(PROVIDED INFORMATION)
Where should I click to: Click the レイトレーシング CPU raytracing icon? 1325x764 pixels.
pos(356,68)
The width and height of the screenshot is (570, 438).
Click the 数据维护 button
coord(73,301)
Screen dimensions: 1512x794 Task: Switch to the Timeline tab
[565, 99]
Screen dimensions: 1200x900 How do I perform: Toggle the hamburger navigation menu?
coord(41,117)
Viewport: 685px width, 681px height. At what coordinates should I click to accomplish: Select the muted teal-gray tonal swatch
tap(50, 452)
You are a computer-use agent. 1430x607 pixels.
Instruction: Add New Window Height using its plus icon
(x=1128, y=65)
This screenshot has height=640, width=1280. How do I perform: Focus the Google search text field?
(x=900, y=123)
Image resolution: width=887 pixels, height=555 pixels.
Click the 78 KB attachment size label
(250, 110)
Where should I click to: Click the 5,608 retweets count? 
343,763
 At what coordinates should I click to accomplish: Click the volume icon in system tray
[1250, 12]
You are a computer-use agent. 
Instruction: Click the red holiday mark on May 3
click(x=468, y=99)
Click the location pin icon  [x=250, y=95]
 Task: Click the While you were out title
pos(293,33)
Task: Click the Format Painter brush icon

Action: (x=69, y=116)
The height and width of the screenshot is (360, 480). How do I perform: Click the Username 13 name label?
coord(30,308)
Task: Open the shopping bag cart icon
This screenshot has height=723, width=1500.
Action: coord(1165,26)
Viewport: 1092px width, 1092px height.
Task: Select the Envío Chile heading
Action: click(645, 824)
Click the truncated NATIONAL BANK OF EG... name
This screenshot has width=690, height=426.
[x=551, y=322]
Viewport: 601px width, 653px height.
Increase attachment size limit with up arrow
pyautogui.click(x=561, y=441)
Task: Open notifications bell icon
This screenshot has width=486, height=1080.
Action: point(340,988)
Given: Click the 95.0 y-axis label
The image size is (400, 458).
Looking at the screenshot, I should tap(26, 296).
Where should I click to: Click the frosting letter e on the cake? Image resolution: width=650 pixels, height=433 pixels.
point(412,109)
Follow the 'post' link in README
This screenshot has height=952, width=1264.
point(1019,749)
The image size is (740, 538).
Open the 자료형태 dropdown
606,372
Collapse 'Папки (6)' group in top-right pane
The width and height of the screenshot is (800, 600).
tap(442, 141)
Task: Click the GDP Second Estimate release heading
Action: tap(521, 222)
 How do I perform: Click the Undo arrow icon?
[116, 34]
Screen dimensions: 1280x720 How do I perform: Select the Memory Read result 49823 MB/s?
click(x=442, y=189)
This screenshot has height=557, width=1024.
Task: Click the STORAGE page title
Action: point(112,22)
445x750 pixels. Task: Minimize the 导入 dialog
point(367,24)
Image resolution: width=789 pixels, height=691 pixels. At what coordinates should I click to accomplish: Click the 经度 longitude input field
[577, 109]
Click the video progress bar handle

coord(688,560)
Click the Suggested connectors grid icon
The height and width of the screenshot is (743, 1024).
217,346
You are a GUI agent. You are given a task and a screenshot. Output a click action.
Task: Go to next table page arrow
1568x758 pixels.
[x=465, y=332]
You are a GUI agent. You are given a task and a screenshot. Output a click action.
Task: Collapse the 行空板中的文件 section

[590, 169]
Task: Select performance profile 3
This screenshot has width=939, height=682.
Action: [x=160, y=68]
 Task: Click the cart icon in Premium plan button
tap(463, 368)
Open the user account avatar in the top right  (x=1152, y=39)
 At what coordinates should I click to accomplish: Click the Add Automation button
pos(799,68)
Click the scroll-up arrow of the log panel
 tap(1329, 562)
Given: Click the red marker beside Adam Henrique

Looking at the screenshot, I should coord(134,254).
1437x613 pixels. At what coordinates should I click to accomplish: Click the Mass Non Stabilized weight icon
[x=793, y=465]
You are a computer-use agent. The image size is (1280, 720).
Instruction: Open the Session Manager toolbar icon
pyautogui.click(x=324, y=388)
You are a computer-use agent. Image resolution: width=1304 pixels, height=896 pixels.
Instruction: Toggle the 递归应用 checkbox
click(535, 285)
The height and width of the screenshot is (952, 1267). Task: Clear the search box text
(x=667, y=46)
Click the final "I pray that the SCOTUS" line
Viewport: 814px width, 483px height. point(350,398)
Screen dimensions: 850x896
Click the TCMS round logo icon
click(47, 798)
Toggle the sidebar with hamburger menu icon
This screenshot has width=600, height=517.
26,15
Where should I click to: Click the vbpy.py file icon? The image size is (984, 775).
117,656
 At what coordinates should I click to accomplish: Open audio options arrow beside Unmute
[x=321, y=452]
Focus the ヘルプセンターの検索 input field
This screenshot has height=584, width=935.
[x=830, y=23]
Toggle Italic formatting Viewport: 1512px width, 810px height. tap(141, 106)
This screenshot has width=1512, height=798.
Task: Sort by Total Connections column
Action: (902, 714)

(AIM OF THE TASK) Look through the entries and return every line where "computer" appears.

(EXPECTED OUTPUT)
You are a computer-use agent. 1430x607 pixels.
You are a computer-use agent. 
You are a computer-use agent. The image size is (1280, 720).
You are a computer-use agent. Image resolution: width=1304 pixels, height=896 pixels.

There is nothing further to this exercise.